You didn’t sign up for this. No one did. And now rather than having your weekly meetings and quick chats in the hallway, you are staring at a screen all day as a way to “connect in person” to your team. Connect, a now relative word, can leave you wiped and perhaps think that your Rockstar team isn’t as cohesive as pre-COVID 19. So what’s the solution?

It’s time to overcommunicate. Wait, what? It’s exhausting, yes. But taking the time to increase communication will pave the way for productivity, efficiency and morale, not to mention improve mental health.
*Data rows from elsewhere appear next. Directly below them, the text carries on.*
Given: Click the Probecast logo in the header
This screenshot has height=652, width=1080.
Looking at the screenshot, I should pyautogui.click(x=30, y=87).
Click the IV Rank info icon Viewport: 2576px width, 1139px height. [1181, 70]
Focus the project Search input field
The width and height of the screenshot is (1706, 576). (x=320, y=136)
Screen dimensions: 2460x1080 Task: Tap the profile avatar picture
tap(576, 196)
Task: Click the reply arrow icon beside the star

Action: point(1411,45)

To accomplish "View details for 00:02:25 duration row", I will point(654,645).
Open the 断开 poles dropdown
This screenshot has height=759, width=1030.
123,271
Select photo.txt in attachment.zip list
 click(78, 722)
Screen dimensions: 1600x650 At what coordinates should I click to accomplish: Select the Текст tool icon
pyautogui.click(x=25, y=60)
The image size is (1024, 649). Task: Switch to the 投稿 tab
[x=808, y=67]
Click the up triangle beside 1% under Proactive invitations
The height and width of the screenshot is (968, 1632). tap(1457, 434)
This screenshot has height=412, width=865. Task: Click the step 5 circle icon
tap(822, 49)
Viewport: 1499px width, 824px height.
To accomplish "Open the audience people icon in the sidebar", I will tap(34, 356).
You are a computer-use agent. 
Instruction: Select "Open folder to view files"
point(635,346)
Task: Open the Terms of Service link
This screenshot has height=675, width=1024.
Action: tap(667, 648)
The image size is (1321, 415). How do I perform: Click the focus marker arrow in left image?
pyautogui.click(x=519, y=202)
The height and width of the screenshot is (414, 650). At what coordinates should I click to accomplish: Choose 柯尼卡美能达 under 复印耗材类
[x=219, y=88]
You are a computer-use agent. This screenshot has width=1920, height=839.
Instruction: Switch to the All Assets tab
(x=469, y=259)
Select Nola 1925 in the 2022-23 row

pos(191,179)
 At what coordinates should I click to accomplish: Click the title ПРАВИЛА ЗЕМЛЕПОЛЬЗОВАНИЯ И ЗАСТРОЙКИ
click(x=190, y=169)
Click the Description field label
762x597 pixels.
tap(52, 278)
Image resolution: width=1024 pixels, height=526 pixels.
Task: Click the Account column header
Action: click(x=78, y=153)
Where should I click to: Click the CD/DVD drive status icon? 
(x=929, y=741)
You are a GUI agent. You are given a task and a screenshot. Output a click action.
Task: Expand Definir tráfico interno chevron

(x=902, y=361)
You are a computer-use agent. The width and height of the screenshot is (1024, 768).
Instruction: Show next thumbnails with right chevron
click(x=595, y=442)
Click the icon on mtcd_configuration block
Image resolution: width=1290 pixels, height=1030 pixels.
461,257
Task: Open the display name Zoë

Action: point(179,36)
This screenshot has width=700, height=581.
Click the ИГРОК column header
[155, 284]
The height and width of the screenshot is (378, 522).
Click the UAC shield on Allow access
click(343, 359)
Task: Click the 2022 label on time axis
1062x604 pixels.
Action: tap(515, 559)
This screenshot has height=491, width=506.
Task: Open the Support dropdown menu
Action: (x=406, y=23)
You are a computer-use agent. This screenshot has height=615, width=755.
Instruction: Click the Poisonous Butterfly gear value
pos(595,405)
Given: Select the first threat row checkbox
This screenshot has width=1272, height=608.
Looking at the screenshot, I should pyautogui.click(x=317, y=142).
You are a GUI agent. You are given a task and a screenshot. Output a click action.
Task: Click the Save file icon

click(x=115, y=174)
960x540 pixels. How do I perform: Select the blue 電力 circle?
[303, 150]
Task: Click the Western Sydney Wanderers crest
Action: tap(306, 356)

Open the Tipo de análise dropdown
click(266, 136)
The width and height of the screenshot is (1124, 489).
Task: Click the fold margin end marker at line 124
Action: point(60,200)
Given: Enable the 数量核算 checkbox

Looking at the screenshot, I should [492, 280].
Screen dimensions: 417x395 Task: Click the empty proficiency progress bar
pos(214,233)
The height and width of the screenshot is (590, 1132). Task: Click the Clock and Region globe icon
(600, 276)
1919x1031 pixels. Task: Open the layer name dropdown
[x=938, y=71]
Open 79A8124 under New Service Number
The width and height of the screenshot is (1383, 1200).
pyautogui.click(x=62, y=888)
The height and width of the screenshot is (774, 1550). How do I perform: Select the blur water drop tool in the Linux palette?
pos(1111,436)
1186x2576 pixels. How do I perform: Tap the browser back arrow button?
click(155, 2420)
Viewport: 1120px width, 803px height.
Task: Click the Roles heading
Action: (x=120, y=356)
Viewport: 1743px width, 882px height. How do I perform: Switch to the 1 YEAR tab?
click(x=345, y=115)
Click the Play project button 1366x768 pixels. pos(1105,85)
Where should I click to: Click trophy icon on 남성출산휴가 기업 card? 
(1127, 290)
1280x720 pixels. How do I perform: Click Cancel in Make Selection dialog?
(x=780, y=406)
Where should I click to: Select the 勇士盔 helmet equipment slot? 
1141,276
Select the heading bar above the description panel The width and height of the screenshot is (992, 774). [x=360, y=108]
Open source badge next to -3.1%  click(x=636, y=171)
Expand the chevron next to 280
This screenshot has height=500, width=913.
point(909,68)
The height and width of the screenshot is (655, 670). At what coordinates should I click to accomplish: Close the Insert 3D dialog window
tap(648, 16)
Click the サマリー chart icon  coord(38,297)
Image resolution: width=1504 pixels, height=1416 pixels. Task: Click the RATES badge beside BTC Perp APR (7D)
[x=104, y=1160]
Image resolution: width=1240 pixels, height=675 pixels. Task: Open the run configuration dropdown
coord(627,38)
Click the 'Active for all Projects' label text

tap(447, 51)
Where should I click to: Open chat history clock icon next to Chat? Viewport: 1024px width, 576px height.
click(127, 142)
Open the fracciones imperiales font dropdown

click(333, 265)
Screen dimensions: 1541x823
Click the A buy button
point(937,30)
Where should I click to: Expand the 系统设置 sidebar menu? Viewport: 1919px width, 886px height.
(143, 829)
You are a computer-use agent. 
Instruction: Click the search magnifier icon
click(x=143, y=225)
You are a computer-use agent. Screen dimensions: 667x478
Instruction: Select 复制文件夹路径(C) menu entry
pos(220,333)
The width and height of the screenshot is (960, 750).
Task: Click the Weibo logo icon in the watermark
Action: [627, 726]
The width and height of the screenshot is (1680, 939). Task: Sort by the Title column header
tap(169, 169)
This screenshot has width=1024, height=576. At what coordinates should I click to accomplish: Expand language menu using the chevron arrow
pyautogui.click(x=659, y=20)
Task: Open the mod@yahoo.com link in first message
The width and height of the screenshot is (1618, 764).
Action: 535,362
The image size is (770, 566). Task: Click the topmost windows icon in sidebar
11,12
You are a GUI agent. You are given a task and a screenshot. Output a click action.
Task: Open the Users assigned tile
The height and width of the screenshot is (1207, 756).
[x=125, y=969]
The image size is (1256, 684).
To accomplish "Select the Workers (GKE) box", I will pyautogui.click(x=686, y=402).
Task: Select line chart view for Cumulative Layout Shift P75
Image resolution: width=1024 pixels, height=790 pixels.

A recent article put out by Forbes indicated “Heightened communication is necessary, not only to keep your remote team productively focused, but because the sudden move from the workplace to a home space can take an emotional toll on people when they no longer have the social contact with work friends and colleagues.”

Weren’t we talking about exhaustion?  Yes. As you know 93% of communication is nonverbal. That’s why, when you are in line for coffee or pass in the hallway, you get a lot more out of a 5-minute conversation about a proposal that’s due, than you feel you are getting on a zoom call. You are forced to work harder and to focus more specifically on the images on your screen to decipher what exactly is being communicated.

Gina London – Non Verbal Communication

So how does overcommunicating with a method that’s exhausting help your team? Let’s dive in. You and your team have been at this a long time now. Zoom is the norm.  But take a step back for a do-over/refresh to address some issues that might be slowing down that effective communication piece. Here are some tips:

  • Get to Know Your People

    This actually means “get to know your people during this pandemic.” Ask them how they are feeling, ask them what they are finding to be challenging (work or non-work related). Ask them how it’s going balancing working from home, what’s working and not working, and how you can be supportive.

  • Let Your People Get to Know You

    Keep it real. It may be the time to be a little more flexible about what you choose to share with your team. Life is not normal right now and connection over a shared experience can create stronger and more dedicated relationships. Take the time to let your team know how you are doing and what you find challenging.

  • Involve your Team 

    Did your whole team jump onto zoom calls in mid-March trying to carry on business as usual? Perhaps not – but it’s important to take a step back and create your new way of operating. You hired them because they were talented and driven. Ask them for their ideas on how to approach this new way of communicating.  Have a team meeting to come up with plan of how you want to approach not only business needs but the social and relationship needs that come out of an in-office work environment as well. You can also share what expectations you have and ideas on how to communicate with them and lead from a distance.

  • Rituals

    Come up as a team with rituals that help you connect that you can count on. Are they Monday Morning Check Ins, Zoom Trivia Happy Hour, Friday Downloads? We know of one client that created a shared playlist full of songs whose titles had COVID related themes (I Will Survive, Don’t Stand So Close to Me, All by Myself) and another who hired a magician during a Zoom hangout. Have fun and get creative because the more fun your having the more productive you will be.

The internet is loaded with tips and strategies on how to improve communication going forward, but here’s the most important piece: Don’t try to do what you were doing before over a screen.  It doesn’t transfer. Take the time to reset and create your new norm. And who knows, some traditions may come out of this that you keep forever.  Even when you can meet up again after work.